The challenge I have as an academic is that I am both inside and outside of my research. I cannot avoid writing from the perspective of a long-term insider within the performance magic community.  Even so, occasionally my writing demonstrates moments where my position sits broadly on the outside which is usually in peer-reviewed articles, or on the inside which is usually in the material written primarily for magicians.  

In anthropological scholarship, McCutcheon (1999) asks an important question ;

 ‘ … whether, and to what extent, someone can study, understand, or explain the beliefs, words, or actions of another’

(McCutcheon, 1999p. 2).

I recognise that I can never truly separate myself from my work or regard magicians as (an)other and as such I think much of my research chimes broadly with McCutcheon’s notion of a ‘reflexive stance’ where  

‘observations are inextricably entwined with the self-referential statements of the observer.’  

(McCutcheon, 1999, p. 9)

We see the insider/outsider divide between performance magic and the academy discussed in Goto-Jones (2016) who argues that both sides have

‘developed separate bodies of knowledge about magic and separate systems of qualifications to recognise and grant access to them.’ 

(Goto-Jones, 2016, p. 35)

 He argues that while the academy

 ‘recognises the expertise of magicians as performers, their status as “professors of magic” is usually ignored or viewed as a quaint quirk of an eccentric subculture; magicians are at best amateur scholars.’

(Goto-Jones, 2016, p. 35)

I share Goto-Jones’ hope that academic studies can help bridge the ‘ostensible divide’ (Goto-Jones, 2016, p. 36).  Thus, while I may attempt to move between the worlds of the academy and performance magic in my work, I am very much in the ‘middle of the puzzle’, ‘circling words, making metaphors and meaning’ (McCutcheon, 1999, p. 10). 

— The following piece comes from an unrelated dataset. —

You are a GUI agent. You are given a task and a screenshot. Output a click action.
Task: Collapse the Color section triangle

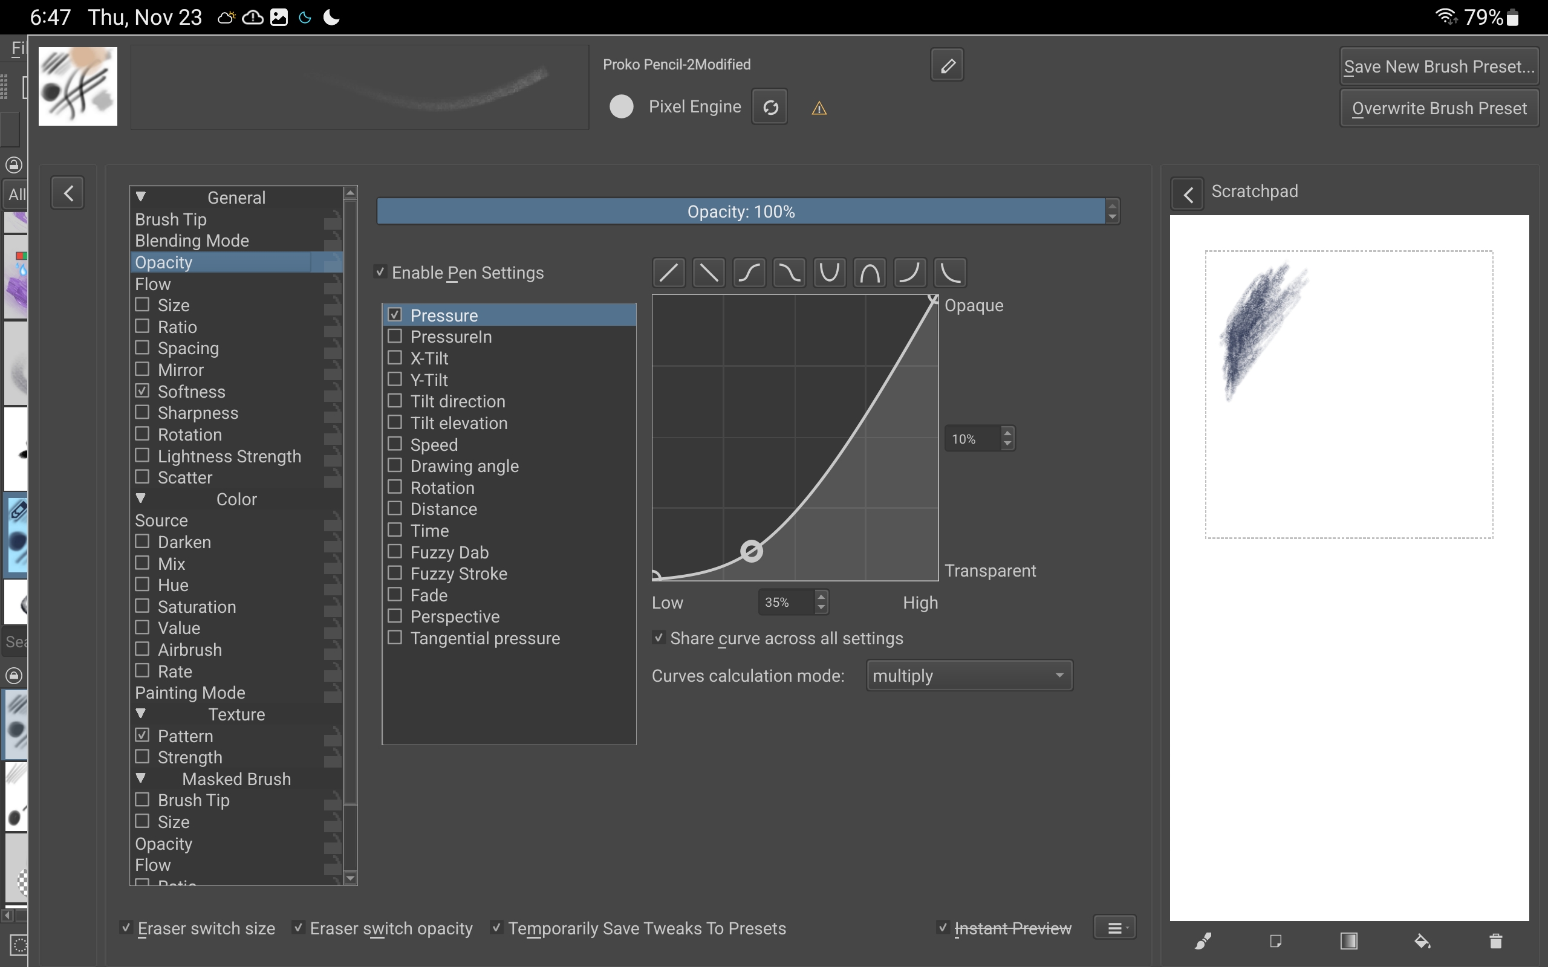tap(141, 498)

It is also worthwhile to note that while I did not begin my work as an ‘initially ignorant researcher’ as Graham M. Jones did in his study of performance magic (Jones, 2011, p. 28).1  I was already a performance magician and, a decade ago, I became deeply interested in bizarre magick and what this genre held for my own performance practice and this is where to date my primary research interests lie.

In his 2009 web article The Real Work: Modern Magic and the Meaning of Life, Adam Gopnik argues that

 ‘being a magician is membership in a subculture, where methods and myths can be appreciated only by initiates.’

(Gopnik, 2009)

It is within this sub-culture that training in magic occurs, this is the real work identified by Gopnik, and this training comes from others within the sub-culture.  Gopnik concludes;

‘The real work is the complete activity, the accumulated practice, the total summing up of tradition and ideas.’  

(Gopnik, 2009)

It is, I feel, next to impossible to write about such a niche performance genre as bizarre magick without being part of a sub-culture/community of bizarre magicians as much learning in this secretive art comes through sharing work, practice, and ideas.

1Some studies by outsiders are less successful, at least in the eyes of the magic community.  As Genii Magazine’s damning review of Alex Stone’s book Fooling Houdini concluded: ‘Want to learn about magic?  Read a book written by a real magician.’ (Swiss, 2012, p. 80) .

Gopnik, A. (2009). The Real Work: Modern Magic and the Meaning of Life. The New Yorker. http://www.newyorker.com/reporting/2008/03/17/080317fa_fact_gopnik?currentPage=all
Goto-Jones, C. (2016). Conjuring Asia: Magic, Orientalism, and the Making of the Modern World. Cambridge University Press.
McCutcheon, R. (1999). The Insider/Outsider Problem in the Study of Religion: A Reader. Bloomsbury Publishing Plc.
   Swiss, J. I. (2012). Books—Review. Genii, 75(7), 80.